I want to design an API call following REST principles.
Let's assume I want to get users info where Users are identified with ids.
With a GET method, the call would look : /users?id=XXXXX, YYYYY, ....
The problem with this is : what happens when the list of users sent is too big ? The URI size limit is reached.
With a POST method, the call would look like : /users
and the request body would look like :
{
"users": [XXXXX, YYYYY]
}
As far as I know, GET method should only be used to read data, and POST method to create new resources.
How should I design this properly ?
As far as I know, GET method should only be used to read data, and POST method to create new resources.
This isn't right. The currently registered reference for both GET semantics and POST semantics is RFC 9110. In summary:
POST only becomes an issue when it is used in a situation for which some other method is ideally suited -- Fielding, 2009
The underlying tension in your case is this: GET stops being ideally suited when your resource identifiers start running into URI length limits -- (as of RFC 9110, the recommended minimum supported length of a URI is 8000 octets).
So at that point, we need to give up on the benefits we realize from using GET, and revert back to using POST with the identifying information encoded into the request body.
But the question is around the design. How would you create an API where you should be able to : read all users, read a list of users, and also create new users. All respecting REST principles.
Think about how you would do it with web pages.
If we had a large number of users, and expected that clients would want to be able to iterate through the list, then we'd probably introduce a bunch of page resources, with first/previous/next/last link relations to allow you to navigate through the pages.
If we wanted to support queries for arbitrary collections of entries, we'd probably have a form to collect the information from the user, and then combine that information with a URI template to carry that information to the server.
To support an arbitrarily long list of users (too clumsy to use in a URI) we'd use a similar form, but with a POST method instead of a GET method; so the target resource for the request would be identified by the form action, the client's information contained in the payload.
3a) Because of the HTTP's cache invalidation rules, we probably don't want the identifier for a cacheable page, because the search is effectively read only, and that shouldn't invalidate previously cached responses. So it's likely that this is going to be a URI specific to this particular interaction
3b) If the request really does have a large data set, then you might want to introduce paging in the response - in effect "creating" new resources on the server that are the result set for this specific query, which would themselves be linked together for easy paging.

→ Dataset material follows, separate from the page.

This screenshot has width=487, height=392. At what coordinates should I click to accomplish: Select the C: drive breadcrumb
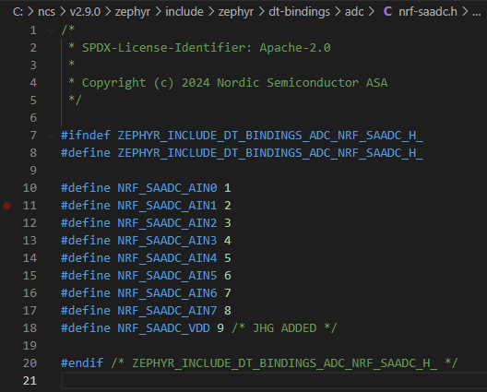click(18, 12)
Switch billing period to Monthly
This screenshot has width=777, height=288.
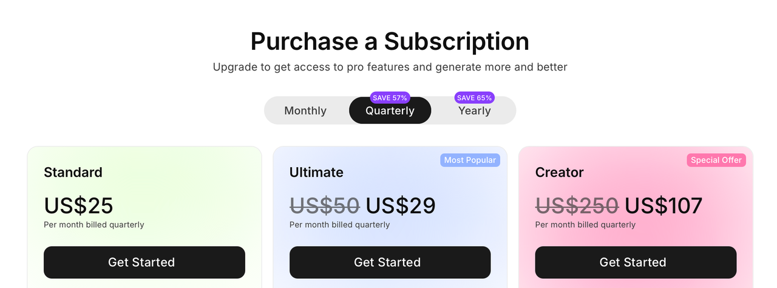305,111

3c) If the representations are going to be large (because you don't want paging; or because the pages are really big) then range requests might be useful.
You'll want resource identifiers that are consistent with RFC 3986 and RFC 9110; you'll make things a lot easier on everyone (including yourself) if you restrict yourself to spellings that are described by URI Templates (see RFC 6570).

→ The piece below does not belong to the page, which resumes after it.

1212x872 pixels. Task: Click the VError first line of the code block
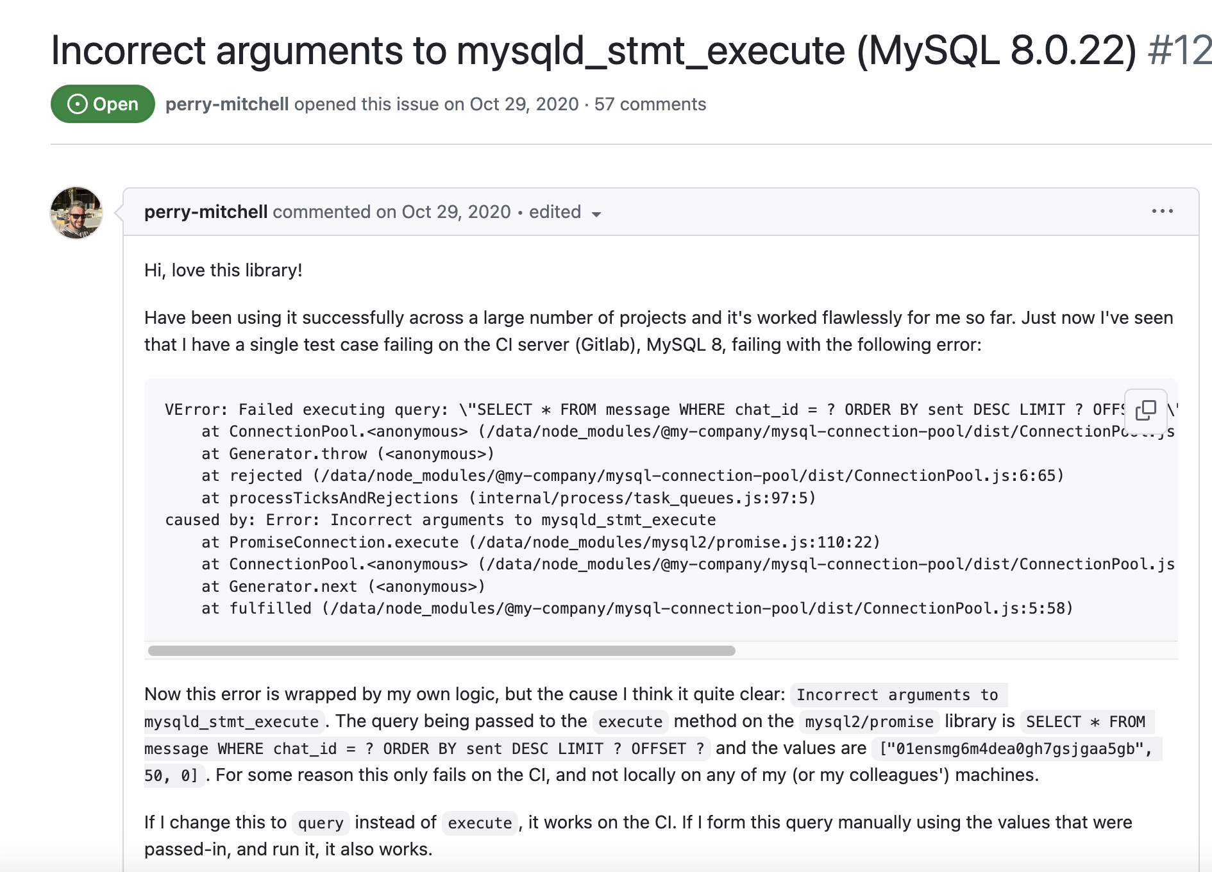point(644,410)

Encoding information in the path vs encoding information in the query is a matter of trade-offs: using path segments is convenient for relative resolution; using the query part is convenient for HTML forms.
Beyond that, you've got a lot of freedom, much like you do for choosing variable names in a programming language -- the machines don't care, so use the extra degrees of freedom to make things easier for the humans you care about.
/users/byPage
/users/byQuery
/users/byPost
is fine; operators reviewing your access logs will be able to interpret the identifiers fairly easily.